CloudSEK threat intelligence researcher Koushik Pal tells Dark Reading that this doesn’t necessarily mean that MexicanMafia has political interests, but rather that the group is grabbing what it can to sell (at least in some cases) on underground forums.
“What we’re observing isn’t quite the North Korea model, where financial operations explicitly fund state programs, but something arguably more interesting: opportunistic monetization running parallel to what looks like intelligence collection, possibly without central coordination between the two objectives,” he says. “The simplest explanation isn’t a sophisticated dual mandate, but rather an actor who needed to pay for infrastructure and took whatever was accessible, while a subset of targets served a separate collection agenda.”
Operation Escaneo Presents a Sophisticated Campaign
After using Kimera for reconnaissance, MexicanMafia exploits a range of popular vulnarabilities to gain initial access. These include FortiGate SSL-VPN vulnerabilities CVE-2022-42475, CVE-2023-27997, and CVE-2024-21762, as well as the CVE-2023-46805/CVE-2024-21887 Ivanti Connect Secure authentication bypass and command injection chain. The group also exploits Apache Tomcat AJP connectors via the GhostCat vulnerability, CVE-2020-1938.
For code execution and persistence, the campaign uses Web shells and tunneling tools. Privilege escalation and lateral movement are achieved through a combination of exploiting vulnerabilities (Zerologon, EternalBlue, and PwnKit flaw CVE-2021-4034 among them) as well as utilities such as RDP, PsExec, and Impacket tooling.
MexicanMafia is considered a highly mature threat actor. In addition to operating its own proprietary reconnaissance framework, it maintains an exploit armory, including custom proof-of-concepts, on-premise credential cracking on operational infrastructure, and a demonstrated “capability to compromise network-layer infrastructure (Cisco routers, FortiGate VPNs) in addition to host-level systems.”
MexicanMafia is a financially motivated threat actor that mainly steals valuable data at scale. CloudSEK further identified credential and cryptographic material theft, Active Directory mapping for long-term persistence, and financial exploitation as possible motivators.
A Change in Latin America’s Threat Landscape
This campaign acts as a reminder that the tooling gap between cybercriminals and APT actors has essentially closed. As Pal explains, what historically separated APT actors was operational patience and target selection discipline rather than technical capability. This further speaks to a shift in Latin America’s threat landscape.

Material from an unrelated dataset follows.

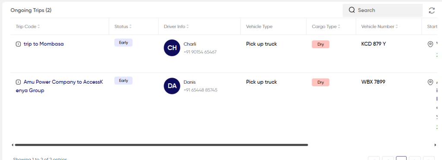Click the DA driver avatar
This screenshot has height=160, width=442.
click(x=172, y=86)
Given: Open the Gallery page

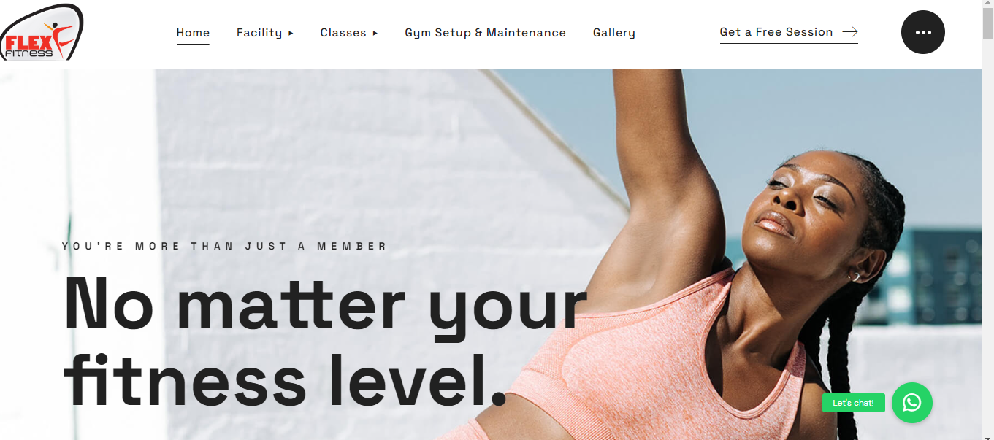Looking at the screenshot, I should click(x=614, y=33).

“[Latin America] has historically been primarily a victim environment,” he says. “Seeing a Spanish-nexus actor with this level of operational sophistication, custom frameworks, router-level persistence, SAP-specific tooling, suggests a growing interest by threat actors in that region.”
For defenders, CloudSEK recommends prioritizing the hardening of critical perimeter devices immediately. This means patching previously mentioned vulnerabilities involving Fortinet FortiOS, Ivanti Connect Secure, and Apache Tomcat AJP, as well as auditing for unexpected tunnel interfaces. Organizations should also prioritize network visibility and segmentation, strict access controls, and endpoint and application monitoring.